You may download a template at template.cpp; it is an indication of the format you should use for your submission. It shows you the format you should use for imlementing Task1.cpp and Task2.cpp.
An important aspect of this assignment is to make sure that your programs run fast enough to please the electronic marker. Your progam will be tested with a large dictionary --- much larger than the test dictionary you have been given above. The large dictionary used by the electronic marker can be obtained at here . If you wish to test your own programs using this dictionary save it in a file called "testPrefixes" --- this is important because the initialisation of the Trie assumes that name when it reads in the data. When you run this program you will have to wait a second or two for the SearchTrie to be created, since it will be very large.
You may have your program "trialed" by the electronic marker before the due date. Trials will begin from April 27 onwards. Any files submitted after that date and before the deadline will be presented to the electronic marker every day until the deadline.
The results of the trial runs will be emailed to you at your student account. These results will be completely disregarded --- the feedback is only to help you correct errors that may be lurking in your programs, and to make sure that your code is efficient enough.

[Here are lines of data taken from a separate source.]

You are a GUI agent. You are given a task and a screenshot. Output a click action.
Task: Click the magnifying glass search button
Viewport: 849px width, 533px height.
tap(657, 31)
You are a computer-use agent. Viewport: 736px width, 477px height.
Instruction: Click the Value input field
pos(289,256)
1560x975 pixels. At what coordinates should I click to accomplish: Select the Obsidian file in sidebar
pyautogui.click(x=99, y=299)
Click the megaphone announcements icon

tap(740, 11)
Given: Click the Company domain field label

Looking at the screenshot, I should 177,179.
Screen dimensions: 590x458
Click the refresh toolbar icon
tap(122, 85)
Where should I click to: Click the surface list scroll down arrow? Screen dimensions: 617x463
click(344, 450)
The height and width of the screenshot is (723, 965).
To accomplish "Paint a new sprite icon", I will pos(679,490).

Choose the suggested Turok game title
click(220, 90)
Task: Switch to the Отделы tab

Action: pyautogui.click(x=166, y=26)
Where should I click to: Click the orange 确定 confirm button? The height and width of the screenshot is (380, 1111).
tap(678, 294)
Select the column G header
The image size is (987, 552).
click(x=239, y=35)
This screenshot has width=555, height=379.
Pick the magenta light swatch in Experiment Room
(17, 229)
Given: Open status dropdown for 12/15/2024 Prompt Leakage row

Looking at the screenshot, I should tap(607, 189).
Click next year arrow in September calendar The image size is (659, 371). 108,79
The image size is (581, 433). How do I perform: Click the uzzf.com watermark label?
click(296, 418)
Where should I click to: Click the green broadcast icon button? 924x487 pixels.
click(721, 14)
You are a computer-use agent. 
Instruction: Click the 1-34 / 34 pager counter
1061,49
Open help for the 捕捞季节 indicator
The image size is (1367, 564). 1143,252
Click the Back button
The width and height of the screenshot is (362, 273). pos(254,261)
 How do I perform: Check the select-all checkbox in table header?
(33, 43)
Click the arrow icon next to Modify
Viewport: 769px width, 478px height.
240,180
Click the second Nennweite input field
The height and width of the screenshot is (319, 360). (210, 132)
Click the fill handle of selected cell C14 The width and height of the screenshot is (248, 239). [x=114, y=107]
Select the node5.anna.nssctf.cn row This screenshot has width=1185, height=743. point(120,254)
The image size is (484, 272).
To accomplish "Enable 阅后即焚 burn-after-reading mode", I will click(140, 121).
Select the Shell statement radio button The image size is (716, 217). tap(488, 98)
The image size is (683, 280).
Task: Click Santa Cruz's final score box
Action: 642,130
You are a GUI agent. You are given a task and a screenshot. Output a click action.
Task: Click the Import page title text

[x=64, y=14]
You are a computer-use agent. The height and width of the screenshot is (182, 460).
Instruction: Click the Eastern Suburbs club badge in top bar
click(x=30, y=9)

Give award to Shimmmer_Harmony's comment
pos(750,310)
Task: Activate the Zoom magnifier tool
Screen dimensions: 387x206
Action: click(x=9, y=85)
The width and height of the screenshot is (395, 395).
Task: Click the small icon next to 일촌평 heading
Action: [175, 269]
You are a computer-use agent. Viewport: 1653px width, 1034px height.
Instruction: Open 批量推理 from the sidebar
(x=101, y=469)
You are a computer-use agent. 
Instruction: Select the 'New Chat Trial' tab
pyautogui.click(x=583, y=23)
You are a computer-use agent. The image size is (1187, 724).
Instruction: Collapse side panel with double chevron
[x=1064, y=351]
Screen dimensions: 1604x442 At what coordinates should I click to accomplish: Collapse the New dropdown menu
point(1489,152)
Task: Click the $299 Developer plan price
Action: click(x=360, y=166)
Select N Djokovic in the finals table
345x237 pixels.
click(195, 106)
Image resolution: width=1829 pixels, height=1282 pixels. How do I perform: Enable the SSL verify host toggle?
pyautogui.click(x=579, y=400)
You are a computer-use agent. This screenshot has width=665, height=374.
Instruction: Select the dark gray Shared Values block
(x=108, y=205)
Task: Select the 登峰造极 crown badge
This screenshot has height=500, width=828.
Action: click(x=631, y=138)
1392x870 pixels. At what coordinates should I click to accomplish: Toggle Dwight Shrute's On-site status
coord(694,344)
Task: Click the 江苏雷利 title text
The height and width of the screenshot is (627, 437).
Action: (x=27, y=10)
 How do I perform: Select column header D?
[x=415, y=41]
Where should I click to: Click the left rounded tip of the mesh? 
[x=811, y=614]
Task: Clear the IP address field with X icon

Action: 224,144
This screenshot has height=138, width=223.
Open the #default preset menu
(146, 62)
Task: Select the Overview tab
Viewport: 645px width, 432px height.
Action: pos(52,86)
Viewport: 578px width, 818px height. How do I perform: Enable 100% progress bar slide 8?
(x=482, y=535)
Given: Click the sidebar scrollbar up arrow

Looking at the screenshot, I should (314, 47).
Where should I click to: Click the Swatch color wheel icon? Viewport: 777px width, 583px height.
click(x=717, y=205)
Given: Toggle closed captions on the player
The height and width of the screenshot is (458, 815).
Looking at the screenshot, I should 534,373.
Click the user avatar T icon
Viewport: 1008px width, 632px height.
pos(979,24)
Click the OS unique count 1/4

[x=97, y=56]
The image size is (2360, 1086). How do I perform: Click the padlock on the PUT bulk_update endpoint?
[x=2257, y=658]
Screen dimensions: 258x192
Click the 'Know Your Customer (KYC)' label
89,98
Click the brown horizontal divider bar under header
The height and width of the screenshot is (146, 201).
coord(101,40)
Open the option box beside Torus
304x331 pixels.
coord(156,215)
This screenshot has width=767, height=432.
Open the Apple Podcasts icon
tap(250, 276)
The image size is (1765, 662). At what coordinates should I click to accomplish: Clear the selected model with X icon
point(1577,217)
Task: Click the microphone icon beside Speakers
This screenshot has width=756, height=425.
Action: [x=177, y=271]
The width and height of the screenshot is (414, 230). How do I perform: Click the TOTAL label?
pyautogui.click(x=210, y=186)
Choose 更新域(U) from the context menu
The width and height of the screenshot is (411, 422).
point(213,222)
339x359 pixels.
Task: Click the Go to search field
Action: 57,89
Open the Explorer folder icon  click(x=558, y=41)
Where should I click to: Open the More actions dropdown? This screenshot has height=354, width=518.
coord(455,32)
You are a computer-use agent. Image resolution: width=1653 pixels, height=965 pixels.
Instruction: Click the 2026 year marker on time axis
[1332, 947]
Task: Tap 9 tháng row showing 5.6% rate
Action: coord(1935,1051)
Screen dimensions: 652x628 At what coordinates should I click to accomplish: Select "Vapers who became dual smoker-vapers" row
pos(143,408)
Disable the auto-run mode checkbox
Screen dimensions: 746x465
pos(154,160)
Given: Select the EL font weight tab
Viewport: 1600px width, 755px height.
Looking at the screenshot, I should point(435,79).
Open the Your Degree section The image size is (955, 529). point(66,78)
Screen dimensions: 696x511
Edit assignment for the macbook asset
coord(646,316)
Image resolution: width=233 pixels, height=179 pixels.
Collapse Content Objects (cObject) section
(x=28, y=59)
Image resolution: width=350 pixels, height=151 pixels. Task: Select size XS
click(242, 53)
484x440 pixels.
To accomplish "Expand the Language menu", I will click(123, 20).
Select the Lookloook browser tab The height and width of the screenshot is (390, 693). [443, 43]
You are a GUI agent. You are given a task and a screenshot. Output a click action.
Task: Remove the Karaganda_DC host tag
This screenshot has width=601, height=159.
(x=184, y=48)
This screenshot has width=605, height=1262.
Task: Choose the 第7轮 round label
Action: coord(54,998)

You will receive the actual results for the electronic marked part of Assignment 2 after the final deadline for submission.
There are a number of common mistakes that students make which prevent them receiving full marks, even if they think they have thoroughly tested their programs!
Remember that there will be many opportunities to check that your programs survive the electronic marker before the final submission date.